By Sara Rajabova
The amount of foreign investment in Iran reached a high level in the past Iranian calendar year, which ended on March 20, Mehr news agency quoted Deputy Finance and Economic Affairs Minister Behrouz Alishiri as saying.
The investment figure has been reported to the United Nations Conference on Trade and Development (UNCTAD), Alishiri said.
"If UNCTAD approves the figure, we will announce it," he said.
Also, he said that foreign investments in the country rose by 45 percent.
Iran needs around $1.3 trillion to materialize the objectives of its five-year economic development plan, and to this end, $300 billion should be invested annually, Alishiri said last week.
Iran's fifth five-year economic development plan ends in 2015.
In December 2011, Alishiri said that Iran needs up to $300 billion in foreign direct investments (FDI) per year by 2015 to attain 8 percent economic growth rate.
Iran's economic growth rate should be increased to 5 percent from the current -1 percent to help resolve many economic problems, Fars news agency quoted recently Tehran Chamber of Commerce director Yahya Al-e Es'haq as saying.
"We are facing challenges, such as high inflation and unemployment rates. Such problems should be addressed," he noted.
If the economic growth rate reaches 5-6 percent, all the challenges will be turned into opportunities, he said.
In the meantime, Iran's inflation rate reached 38.7 percent in the first month of the current Iranian calendar year (March 21-April 20), Mehr reported, citing the Statistics Center of Iran.
Inflation in Iran amounted to 25.4 percent on the average during the past Iranian calendar year.
Growth in liquidity and foreign currency exchange rates were probably the main causes of the inflation rise.
In December 2012, IRNA quoted Finance and Economic Affairs Minister Shamseddin Hosseini as saying that the Iranian administration has special plans to curb a probable surge in inflation during the final months of the current Iranian calendar year, ending on March 20, 2013.
Since recent rises in prices of goods are linked with increases in foreign currency prices, Iran should rein in foreign currency shocks, Hosseini added.
The International Monetary Fund (IMF) said on April 16 that Iran's economy contracted by 1.9 percent in 2012 and is expected to shrink by 1.3 percent this year as it reels from the impact of Western sanctions.

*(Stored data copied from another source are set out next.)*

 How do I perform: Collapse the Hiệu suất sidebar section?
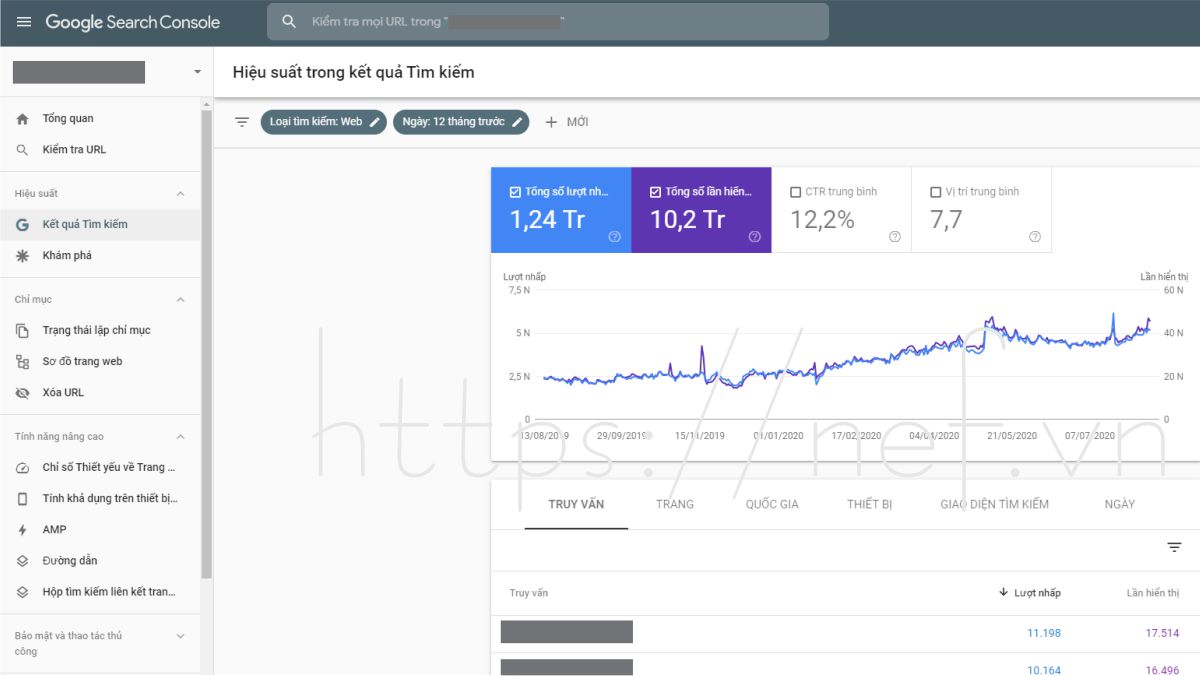pos(180,192)
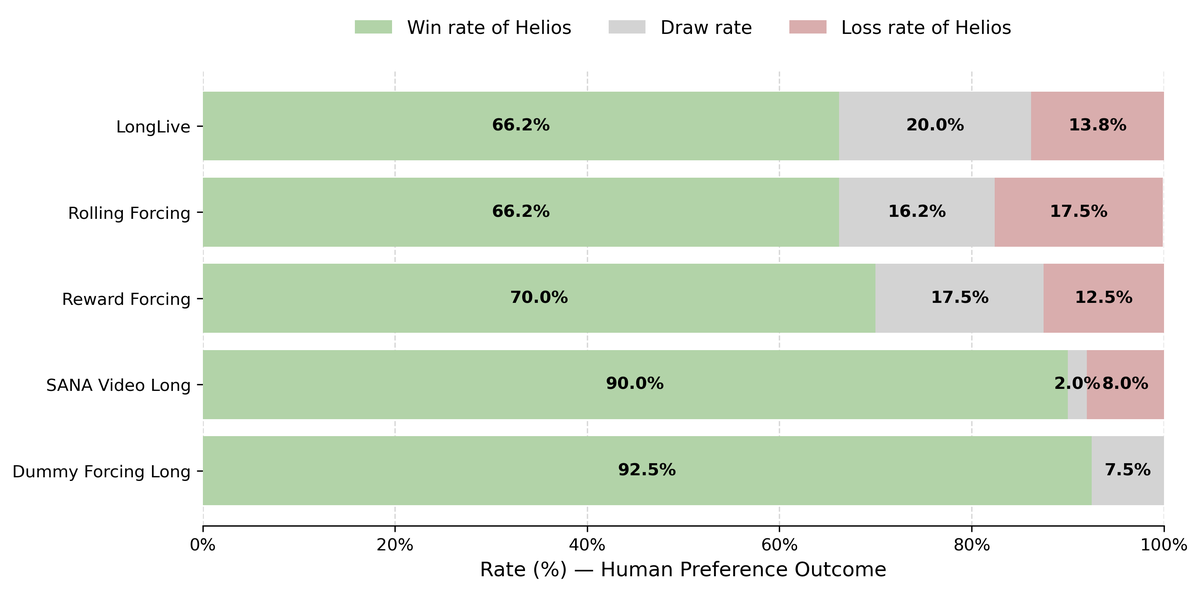Click the Rolling Forcing axis label
This screenshot has height=592, width=1200.
point(129,213)
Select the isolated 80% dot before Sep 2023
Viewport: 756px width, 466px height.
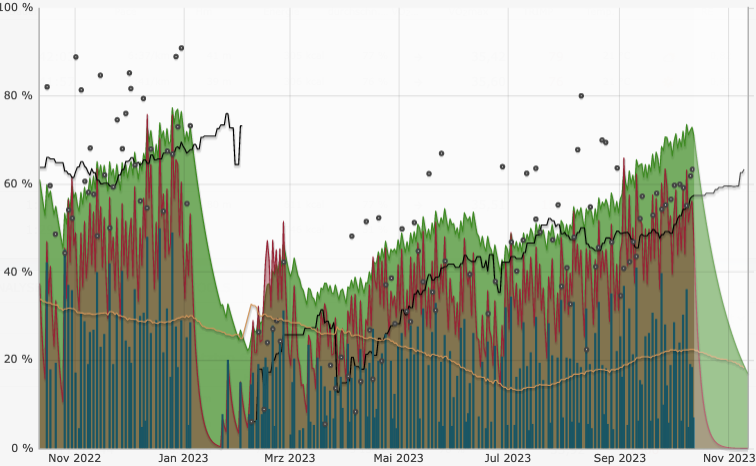click(581, 96)
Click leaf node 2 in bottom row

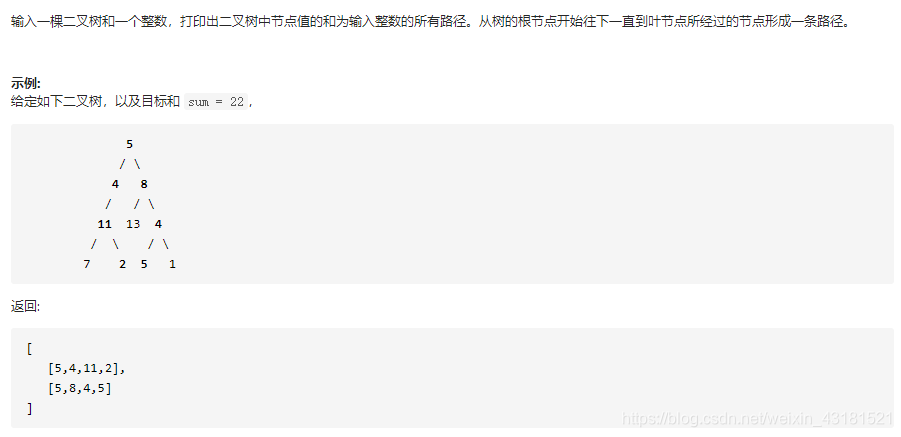[x=122, y=264]
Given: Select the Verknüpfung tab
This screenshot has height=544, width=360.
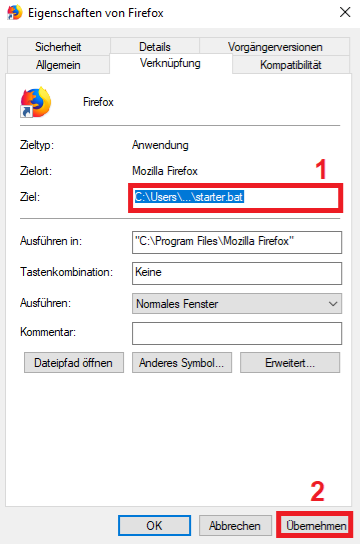Looking at the screenshot, I should 170,63.
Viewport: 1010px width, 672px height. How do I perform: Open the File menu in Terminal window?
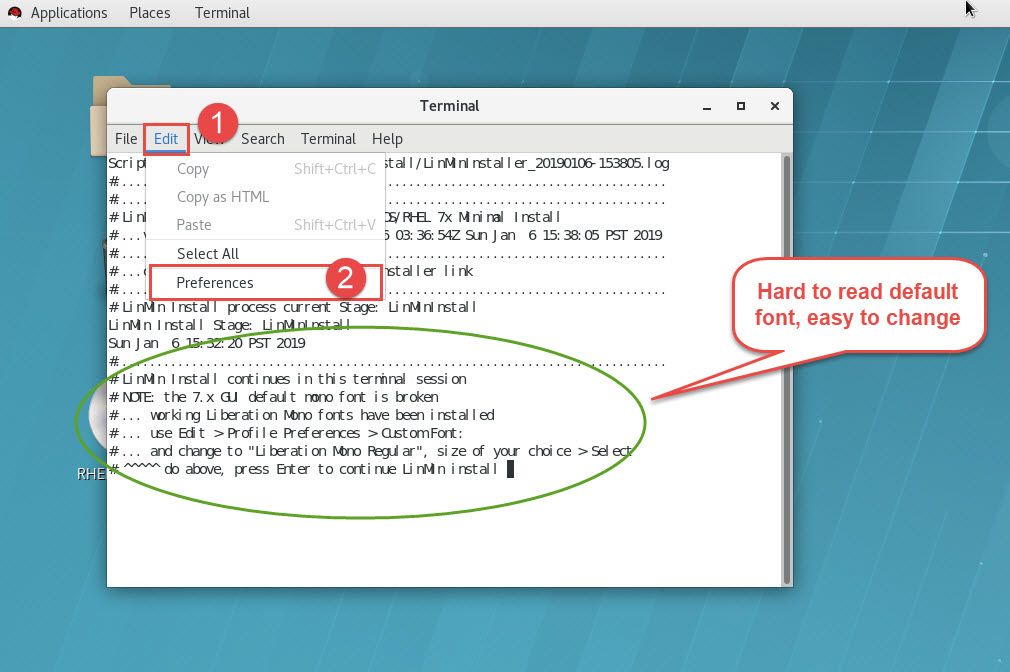tap(126, 139)
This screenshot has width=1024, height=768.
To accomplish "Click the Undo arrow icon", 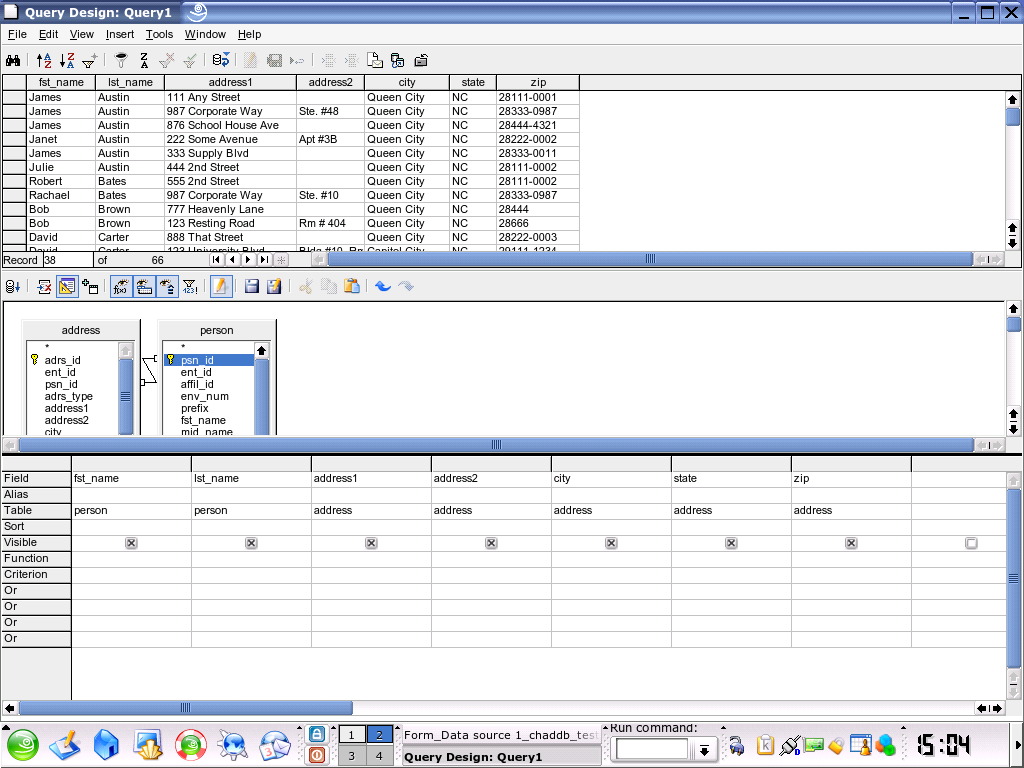I will tap(382, 287).
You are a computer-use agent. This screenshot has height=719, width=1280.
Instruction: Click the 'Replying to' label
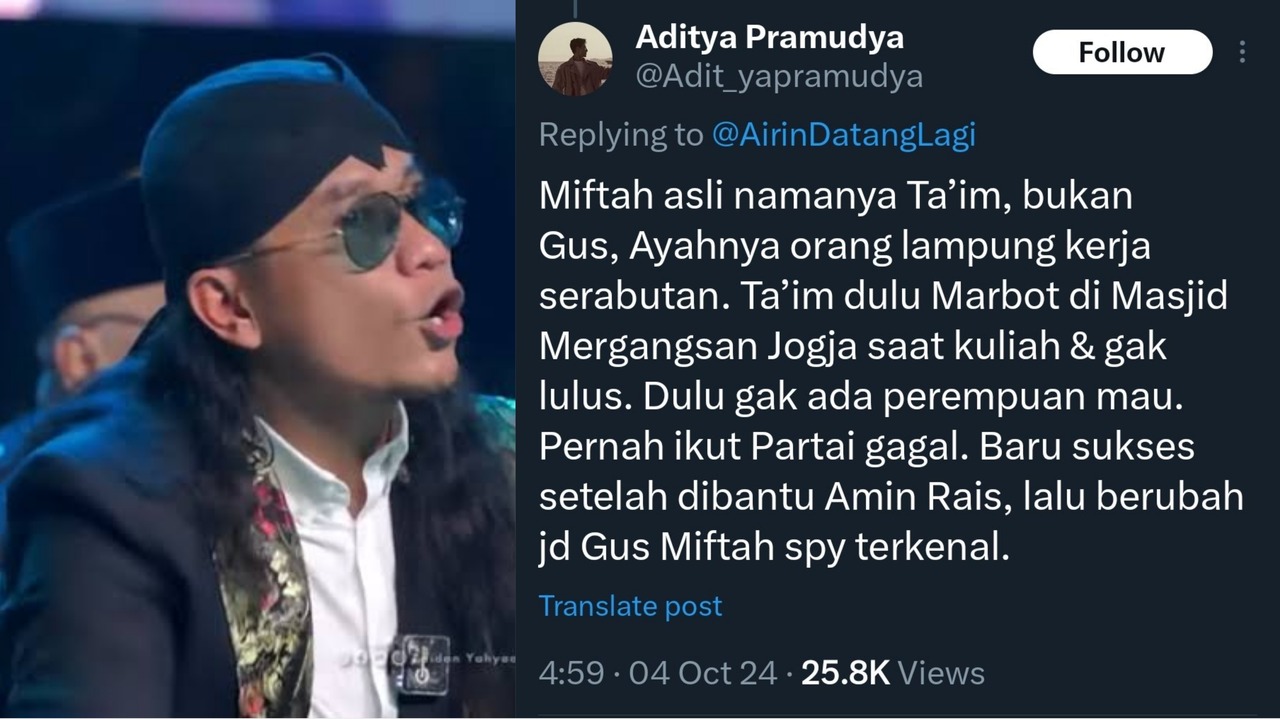(x=621, y=136)
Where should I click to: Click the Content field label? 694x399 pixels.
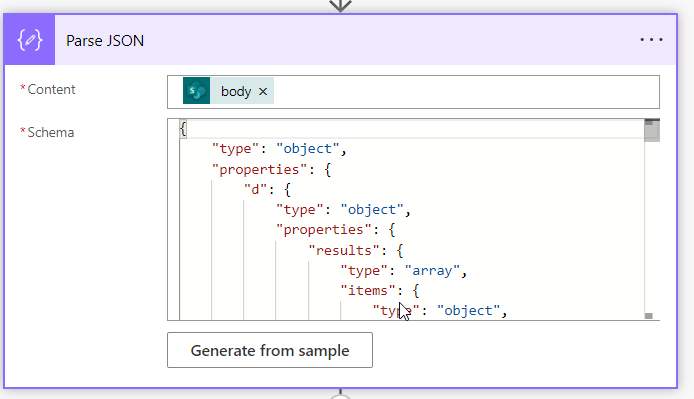click(x=51, y=89)
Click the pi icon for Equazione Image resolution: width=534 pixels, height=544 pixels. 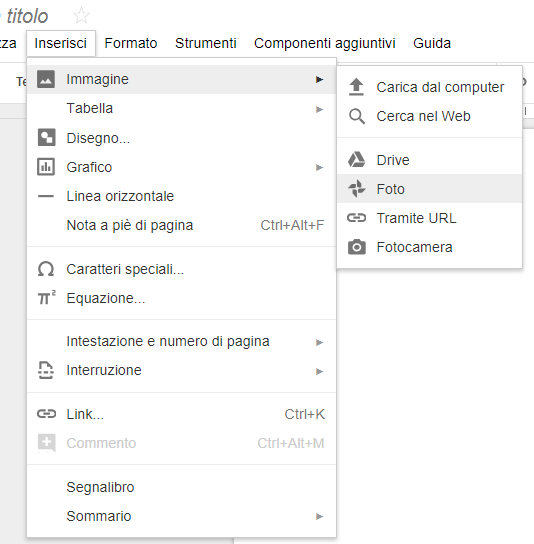coord(46,298)
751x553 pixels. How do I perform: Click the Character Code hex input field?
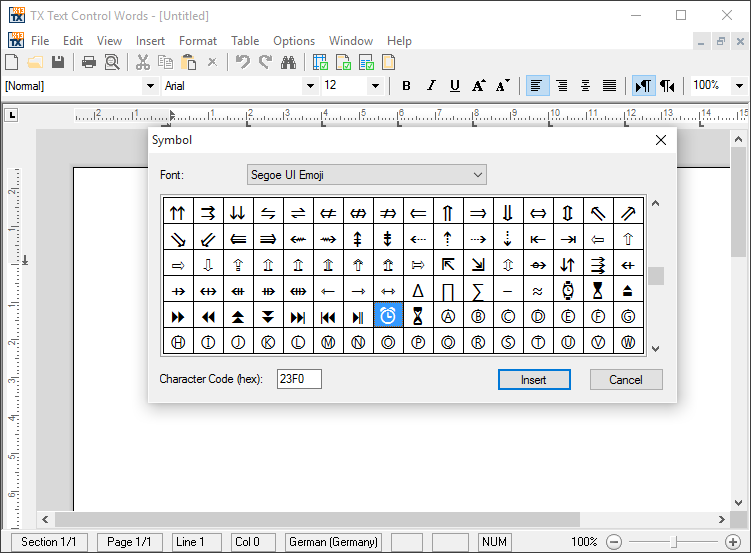click(299, 380)
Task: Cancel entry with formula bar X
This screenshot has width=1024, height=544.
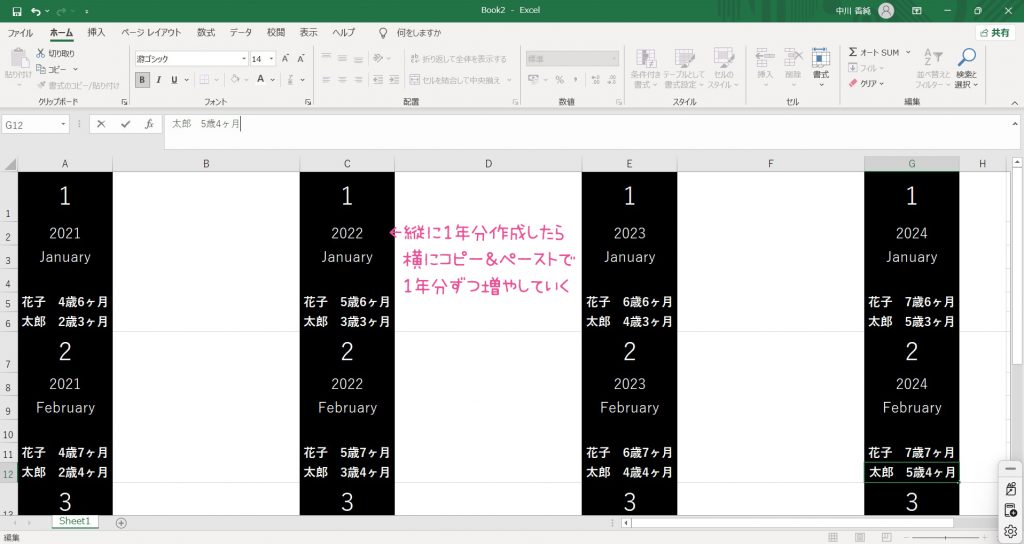Action: 101,124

The economy of Iran is, however, forecast to grow next year by 1.1 percent, the IMF said in its annual World Economic Outlook.
The IMF said the "macroeconomic environment is likely to remain difficult, given the sharp depreciation of the currency and adverse external conditions, which would sustain inflation at relatively high levels."
A Western ban on Iranian oil exports, which came into effect in July, reportedly hit the country's economy badly.
The Western countries and some of their allies have repeatedly accused Iran of pursuing non-civilian objectives in its nuclear energy program, with the U.S. and European Union referring to that as grounds to impose sanctions against Tehran.
Iran has strongly rejected the allegations, saying that as a committed member of the International Atomic Energy Agency and a signatory to the Non-Proliferation Treaty it is entitled to develop nuclear technology for peaceful purposes.